* **Short exercise**: Quote the items starting with the line that contains "Reload the page with the refresh icon" and going on through the end of the items, both included, and nothing else.

* **Supplied records**:
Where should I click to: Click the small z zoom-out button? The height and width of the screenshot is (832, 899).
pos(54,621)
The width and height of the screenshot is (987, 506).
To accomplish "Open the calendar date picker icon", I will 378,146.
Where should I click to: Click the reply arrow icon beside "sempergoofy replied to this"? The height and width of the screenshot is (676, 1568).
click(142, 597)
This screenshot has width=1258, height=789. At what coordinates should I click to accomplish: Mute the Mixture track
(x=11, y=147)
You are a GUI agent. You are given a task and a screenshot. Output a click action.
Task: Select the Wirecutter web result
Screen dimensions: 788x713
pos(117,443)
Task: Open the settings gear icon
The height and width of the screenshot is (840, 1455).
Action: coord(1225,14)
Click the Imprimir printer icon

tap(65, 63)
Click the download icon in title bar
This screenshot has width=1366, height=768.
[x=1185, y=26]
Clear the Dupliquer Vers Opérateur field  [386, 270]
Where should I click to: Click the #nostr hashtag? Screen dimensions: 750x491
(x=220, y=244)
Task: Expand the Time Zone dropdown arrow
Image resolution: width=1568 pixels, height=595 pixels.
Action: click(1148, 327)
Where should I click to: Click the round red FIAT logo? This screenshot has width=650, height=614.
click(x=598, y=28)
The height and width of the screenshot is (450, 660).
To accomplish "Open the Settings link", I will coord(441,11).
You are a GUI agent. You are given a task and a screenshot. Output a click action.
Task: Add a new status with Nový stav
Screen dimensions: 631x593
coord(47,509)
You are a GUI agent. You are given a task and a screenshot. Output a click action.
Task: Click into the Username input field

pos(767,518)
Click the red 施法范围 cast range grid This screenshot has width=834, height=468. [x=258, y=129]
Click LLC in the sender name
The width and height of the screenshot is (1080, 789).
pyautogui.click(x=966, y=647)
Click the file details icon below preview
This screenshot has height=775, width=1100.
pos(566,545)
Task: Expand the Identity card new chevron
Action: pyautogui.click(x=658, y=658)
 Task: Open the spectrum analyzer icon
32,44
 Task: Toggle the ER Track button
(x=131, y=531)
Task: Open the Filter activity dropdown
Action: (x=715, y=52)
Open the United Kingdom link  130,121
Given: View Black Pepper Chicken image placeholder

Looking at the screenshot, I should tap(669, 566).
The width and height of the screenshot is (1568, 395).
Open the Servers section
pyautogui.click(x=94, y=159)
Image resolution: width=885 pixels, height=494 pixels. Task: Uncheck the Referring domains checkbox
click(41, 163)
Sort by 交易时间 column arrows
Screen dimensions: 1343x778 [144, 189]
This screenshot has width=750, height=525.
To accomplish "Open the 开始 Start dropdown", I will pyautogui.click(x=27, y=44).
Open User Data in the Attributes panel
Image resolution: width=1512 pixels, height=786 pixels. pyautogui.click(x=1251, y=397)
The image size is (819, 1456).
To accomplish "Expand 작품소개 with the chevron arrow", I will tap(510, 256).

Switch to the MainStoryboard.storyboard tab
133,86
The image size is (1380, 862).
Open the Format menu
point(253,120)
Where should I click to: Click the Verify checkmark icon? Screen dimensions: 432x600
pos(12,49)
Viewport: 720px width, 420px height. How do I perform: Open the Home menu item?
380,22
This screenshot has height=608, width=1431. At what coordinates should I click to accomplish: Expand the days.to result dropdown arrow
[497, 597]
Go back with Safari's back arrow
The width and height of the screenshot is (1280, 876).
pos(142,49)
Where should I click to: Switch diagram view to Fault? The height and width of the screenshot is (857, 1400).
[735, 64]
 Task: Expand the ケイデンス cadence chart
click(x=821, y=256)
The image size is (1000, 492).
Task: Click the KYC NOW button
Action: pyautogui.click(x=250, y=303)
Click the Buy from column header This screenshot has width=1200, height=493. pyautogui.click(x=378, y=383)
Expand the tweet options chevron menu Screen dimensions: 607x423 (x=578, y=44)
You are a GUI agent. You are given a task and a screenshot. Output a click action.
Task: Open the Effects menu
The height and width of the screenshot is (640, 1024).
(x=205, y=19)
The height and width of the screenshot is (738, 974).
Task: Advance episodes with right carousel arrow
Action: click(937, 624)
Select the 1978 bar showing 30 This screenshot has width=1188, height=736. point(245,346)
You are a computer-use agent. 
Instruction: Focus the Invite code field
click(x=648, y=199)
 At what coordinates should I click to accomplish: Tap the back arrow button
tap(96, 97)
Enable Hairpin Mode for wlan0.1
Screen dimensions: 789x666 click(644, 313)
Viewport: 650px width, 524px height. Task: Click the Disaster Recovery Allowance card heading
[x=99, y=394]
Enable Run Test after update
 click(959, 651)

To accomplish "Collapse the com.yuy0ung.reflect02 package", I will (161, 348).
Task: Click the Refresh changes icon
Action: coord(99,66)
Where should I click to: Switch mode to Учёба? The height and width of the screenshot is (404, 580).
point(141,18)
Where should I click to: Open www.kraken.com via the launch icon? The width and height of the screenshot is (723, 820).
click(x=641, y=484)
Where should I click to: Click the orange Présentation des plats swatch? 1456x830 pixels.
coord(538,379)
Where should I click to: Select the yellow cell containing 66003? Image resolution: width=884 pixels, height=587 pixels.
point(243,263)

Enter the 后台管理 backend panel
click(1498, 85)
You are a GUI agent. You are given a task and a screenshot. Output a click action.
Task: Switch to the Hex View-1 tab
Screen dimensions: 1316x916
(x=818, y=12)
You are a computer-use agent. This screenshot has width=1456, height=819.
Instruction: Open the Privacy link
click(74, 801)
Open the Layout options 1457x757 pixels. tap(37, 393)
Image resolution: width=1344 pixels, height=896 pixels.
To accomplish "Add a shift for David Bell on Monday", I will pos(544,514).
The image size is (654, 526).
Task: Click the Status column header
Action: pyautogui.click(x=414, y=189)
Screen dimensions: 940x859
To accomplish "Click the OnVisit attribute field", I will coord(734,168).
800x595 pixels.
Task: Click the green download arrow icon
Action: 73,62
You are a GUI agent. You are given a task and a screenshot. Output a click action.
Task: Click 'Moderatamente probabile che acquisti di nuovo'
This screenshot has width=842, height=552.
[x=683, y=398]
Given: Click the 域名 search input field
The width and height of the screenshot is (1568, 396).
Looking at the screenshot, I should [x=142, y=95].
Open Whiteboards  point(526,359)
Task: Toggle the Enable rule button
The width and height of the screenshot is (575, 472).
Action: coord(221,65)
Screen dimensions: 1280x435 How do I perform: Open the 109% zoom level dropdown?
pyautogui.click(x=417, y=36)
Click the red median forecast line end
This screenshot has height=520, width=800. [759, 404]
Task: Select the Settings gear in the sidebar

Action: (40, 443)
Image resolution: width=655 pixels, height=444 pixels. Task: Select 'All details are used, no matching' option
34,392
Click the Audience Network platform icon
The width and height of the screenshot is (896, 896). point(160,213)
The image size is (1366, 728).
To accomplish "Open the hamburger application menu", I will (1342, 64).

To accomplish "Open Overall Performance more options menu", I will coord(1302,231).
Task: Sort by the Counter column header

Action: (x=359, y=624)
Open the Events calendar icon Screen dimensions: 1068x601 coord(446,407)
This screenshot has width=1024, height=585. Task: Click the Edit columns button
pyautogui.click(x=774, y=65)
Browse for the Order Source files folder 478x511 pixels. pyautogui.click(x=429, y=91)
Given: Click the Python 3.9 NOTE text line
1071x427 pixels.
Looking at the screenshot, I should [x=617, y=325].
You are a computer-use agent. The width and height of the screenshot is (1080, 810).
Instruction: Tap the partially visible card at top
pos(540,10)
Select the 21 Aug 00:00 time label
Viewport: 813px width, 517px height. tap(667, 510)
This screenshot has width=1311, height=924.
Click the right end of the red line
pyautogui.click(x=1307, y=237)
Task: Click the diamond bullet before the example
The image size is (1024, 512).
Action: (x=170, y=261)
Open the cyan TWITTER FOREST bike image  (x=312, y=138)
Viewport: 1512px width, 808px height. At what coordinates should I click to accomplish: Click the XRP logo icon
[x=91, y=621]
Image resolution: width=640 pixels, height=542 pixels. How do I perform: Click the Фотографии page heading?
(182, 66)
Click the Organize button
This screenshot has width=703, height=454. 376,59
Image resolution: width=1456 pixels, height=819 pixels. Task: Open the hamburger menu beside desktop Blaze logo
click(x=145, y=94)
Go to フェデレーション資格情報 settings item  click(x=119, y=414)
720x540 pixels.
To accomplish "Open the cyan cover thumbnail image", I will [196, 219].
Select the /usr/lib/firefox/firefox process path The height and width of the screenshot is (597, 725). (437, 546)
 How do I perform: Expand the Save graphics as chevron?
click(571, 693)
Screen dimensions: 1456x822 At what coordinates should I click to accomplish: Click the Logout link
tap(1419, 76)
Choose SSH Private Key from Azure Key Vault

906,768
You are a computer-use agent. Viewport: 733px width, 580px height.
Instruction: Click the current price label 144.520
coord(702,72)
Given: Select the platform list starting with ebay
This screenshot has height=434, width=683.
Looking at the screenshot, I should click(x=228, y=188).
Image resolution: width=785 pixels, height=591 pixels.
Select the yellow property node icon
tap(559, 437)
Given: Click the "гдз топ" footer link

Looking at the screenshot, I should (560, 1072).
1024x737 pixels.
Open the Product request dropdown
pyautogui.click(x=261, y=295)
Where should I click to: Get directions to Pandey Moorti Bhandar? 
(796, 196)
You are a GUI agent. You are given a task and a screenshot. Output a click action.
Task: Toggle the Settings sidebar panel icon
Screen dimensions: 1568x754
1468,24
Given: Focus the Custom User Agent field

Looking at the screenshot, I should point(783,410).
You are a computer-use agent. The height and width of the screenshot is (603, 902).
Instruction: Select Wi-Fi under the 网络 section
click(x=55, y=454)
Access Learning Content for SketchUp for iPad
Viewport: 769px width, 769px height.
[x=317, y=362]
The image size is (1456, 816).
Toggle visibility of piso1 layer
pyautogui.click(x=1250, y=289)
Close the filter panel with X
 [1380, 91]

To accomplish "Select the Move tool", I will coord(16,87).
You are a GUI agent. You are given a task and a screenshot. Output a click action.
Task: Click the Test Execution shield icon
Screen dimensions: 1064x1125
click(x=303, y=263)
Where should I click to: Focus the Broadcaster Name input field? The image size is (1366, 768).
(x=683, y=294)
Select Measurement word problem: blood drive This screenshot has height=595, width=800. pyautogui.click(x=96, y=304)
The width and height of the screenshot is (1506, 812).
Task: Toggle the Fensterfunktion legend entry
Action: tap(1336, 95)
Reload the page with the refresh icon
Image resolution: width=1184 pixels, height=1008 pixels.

* **Answer below**:
Reload the page with the refresh icon
Image resolution: width=1184 pixels, height=1008 pixels.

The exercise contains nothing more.